- **Instructions to follow**: Please reproduce exactly the line that contains "Click the #12 rank of Jesse Rodriguez" and every line after it through the end of the records below, adding nothing else.

- **Collected data**:
########

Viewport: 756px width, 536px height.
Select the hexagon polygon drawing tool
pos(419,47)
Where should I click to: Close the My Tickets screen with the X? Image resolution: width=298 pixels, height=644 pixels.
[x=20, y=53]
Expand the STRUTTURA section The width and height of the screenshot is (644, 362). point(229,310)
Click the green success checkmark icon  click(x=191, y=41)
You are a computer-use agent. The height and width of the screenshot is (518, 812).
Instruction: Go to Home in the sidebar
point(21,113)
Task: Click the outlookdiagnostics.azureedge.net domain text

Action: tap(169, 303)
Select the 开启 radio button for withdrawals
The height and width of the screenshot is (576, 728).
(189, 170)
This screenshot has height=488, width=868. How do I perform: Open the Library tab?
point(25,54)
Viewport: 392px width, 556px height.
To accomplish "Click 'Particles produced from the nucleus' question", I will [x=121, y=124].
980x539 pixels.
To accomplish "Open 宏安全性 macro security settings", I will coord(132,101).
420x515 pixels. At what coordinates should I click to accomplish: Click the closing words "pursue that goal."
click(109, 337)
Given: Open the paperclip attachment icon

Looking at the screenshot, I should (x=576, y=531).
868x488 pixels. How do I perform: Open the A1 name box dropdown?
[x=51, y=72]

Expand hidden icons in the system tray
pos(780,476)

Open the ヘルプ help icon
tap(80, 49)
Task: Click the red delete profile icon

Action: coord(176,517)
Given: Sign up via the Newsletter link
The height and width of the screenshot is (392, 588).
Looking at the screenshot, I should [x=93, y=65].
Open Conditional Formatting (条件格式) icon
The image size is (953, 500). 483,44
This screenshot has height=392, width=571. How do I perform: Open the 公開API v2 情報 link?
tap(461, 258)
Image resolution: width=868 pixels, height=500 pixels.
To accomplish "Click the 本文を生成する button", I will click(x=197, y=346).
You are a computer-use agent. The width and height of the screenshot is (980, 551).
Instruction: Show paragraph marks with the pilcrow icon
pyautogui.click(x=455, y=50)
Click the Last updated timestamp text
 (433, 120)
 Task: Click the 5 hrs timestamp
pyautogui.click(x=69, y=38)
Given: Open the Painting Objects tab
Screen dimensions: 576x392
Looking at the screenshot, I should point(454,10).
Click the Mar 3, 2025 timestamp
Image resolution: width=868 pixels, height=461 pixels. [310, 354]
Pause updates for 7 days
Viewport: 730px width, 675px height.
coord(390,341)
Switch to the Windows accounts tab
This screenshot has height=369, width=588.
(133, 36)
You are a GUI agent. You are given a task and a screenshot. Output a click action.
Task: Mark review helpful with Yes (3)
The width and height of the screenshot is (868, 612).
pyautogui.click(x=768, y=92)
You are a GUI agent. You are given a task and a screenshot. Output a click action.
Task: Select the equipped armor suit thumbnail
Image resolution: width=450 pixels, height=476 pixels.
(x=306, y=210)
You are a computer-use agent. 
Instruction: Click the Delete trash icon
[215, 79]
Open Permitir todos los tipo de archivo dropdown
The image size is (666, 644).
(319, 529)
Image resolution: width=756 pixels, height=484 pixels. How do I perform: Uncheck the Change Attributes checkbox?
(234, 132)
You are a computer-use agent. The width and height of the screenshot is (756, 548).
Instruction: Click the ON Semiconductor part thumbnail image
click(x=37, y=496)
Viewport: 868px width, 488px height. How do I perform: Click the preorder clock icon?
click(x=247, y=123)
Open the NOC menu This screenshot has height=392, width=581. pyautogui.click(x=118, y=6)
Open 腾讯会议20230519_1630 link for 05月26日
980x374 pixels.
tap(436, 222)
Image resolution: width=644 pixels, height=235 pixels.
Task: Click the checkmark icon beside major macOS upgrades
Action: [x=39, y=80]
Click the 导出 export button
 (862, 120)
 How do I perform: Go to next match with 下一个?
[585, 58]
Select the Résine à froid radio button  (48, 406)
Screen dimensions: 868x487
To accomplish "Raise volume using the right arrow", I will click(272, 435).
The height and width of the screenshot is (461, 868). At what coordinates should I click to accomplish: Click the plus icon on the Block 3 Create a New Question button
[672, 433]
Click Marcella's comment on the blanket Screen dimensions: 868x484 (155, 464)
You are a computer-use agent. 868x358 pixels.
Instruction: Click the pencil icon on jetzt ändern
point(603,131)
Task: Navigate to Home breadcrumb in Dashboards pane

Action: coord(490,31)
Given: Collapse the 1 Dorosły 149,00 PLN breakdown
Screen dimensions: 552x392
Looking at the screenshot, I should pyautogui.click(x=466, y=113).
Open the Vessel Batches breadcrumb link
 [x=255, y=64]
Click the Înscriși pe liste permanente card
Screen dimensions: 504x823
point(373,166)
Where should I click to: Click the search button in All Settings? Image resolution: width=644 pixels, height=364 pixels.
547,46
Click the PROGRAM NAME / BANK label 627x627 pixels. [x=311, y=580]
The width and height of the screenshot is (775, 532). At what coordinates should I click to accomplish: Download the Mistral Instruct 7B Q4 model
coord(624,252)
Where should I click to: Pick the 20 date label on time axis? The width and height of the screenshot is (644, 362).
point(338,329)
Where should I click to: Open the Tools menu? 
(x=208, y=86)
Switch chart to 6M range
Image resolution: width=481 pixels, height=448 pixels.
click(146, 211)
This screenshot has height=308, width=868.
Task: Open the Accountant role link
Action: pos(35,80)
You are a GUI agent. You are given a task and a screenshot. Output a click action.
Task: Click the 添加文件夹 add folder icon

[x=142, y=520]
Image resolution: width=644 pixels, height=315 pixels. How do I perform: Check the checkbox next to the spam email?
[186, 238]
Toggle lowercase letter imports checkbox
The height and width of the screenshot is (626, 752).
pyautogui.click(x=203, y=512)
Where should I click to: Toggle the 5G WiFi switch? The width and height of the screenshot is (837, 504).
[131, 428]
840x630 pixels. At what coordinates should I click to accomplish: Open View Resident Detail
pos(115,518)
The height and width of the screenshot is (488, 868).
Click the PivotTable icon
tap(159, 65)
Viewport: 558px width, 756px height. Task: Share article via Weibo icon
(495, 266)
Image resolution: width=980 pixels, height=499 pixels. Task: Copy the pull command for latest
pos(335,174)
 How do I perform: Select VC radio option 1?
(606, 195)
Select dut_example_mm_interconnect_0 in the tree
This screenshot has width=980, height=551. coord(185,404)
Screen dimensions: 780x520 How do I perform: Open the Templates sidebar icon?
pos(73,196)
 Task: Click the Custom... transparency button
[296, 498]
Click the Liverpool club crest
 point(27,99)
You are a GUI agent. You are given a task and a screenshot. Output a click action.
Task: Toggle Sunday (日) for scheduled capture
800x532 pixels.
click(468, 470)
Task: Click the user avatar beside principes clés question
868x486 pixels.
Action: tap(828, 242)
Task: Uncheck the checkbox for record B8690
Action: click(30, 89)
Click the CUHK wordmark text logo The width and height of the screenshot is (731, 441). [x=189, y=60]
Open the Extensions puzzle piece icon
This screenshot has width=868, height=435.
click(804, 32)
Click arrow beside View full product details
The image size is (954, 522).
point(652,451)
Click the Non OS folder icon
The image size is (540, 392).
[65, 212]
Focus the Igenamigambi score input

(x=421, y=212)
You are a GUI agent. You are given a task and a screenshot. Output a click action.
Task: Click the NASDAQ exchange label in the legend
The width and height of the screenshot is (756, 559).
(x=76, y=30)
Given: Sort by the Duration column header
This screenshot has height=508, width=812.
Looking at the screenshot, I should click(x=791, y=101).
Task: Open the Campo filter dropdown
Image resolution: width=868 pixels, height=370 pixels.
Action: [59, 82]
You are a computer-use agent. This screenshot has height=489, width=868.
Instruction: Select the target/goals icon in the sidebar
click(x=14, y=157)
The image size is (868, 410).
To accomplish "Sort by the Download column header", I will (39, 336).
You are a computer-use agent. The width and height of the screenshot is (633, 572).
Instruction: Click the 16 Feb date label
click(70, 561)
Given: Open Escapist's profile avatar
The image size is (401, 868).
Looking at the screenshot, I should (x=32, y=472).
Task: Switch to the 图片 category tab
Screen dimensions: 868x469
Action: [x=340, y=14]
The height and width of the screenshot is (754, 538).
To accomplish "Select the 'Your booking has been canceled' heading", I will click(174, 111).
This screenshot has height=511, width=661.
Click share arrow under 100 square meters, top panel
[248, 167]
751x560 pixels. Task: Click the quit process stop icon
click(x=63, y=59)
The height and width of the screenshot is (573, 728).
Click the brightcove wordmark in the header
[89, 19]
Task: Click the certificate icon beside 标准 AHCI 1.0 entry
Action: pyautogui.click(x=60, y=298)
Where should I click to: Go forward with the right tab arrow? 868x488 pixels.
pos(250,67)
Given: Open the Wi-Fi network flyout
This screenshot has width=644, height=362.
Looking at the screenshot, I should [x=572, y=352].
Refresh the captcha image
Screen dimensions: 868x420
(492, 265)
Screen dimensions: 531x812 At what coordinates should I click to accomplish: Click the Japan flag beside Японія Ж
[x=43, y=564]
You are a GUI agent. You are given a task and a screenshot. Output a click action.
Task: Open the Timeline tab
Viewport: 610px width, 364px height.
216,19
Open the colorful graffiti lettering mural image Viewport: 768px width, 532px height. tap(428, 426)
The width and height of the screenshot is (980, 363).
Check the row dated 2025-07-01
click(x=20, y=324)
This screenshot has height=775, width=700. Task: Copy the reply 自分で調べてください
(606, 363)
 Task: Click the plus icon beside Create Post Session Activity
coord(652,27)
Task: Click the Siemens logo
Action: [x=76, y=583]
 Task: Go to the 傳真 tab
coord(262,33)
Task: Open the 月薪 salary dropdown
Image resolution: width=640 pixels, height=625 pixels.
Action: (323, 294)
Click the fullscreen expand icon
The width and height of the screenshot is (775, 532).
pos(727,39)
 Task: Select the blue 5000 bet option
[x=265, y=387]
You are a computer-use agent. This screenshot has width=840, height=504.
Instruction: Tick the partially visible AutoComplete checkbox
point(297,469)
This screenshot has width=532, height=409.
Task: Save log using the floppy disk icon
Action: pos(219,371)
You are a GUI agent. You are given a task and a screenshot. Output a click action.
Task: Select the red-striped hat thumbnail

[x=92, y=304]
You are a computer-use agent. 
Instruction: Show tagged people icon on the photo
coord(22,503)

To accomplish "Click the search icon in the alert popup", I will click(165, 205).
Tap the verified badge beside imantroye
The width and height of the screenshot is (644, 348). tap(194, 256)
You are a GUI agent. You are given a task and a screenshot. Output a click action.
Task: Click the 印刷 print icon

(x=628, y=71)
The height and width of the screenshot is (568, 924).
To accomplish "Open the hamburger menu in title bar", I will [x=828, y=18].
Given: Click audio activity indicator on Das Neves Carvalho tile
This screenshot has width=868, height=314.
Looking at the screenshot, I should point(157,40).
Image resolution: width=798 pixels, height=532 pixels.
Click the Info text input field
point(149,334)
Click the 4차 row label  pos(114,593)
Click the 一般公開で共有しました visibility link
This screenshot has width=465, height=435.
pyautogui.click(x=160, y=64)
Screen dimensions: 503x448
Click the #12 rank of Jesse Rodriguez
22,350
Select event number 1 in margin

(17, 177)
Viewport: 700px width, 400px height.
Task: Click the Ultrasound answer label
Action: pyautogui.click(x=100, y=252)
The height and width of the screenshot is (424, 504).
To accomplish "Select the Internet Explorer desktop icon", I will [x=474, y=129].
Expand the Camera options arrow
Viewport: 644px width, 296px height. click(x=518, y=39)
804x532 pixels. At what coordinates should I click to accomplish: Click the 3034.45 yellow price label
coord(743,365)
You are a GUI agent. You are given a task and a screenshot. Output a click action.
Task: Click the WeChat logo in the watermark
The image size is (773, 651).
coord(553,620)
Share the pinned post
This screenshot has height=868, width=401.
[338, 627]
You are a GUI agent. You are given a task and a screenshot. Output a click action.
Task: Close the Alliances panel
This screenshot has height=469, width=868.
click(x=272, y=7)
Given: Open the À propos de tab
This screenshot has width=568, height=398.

########

- **Task result**:
Click the #12 rank of Jesse Rodriguez
22,350
Select event number 1 in margin

(17, 177)
Viewport: 700px width, 400px height.
Task: Click the Ultrasound answer label
Action: pyautogui.click(x=100, y=252)
The height and width of the screenshot is (424, 504).
To accomplish "Select the Internet Explorer desktop icon", I will [x=474, y=129].
Expand the Camera options arrow
Viewport: 644px width, 296px height. click(x=518, y=39)
804x532 pixels. At what coordinates should I click to accomplish: Click the 3034.45 yellow price label
coord(743,365)
You are a GUI agent. You are given a task and a screenshot. Output a click action.
Task: Click the WeChat logo in the watermark
The image size is (773, 651).
coord(553,620)
Share the pinned post
This screenshot has height=868, width=401.
[338, 627]
You are a GUI agent. You are given a task and a screenshot. Output a click action.
Task: Close the Alliances panel
This screenshot has height=469, width=868.
click(x=272, y=7)
Given: Open the À propos de tab
This screenshot has width=568, height=398.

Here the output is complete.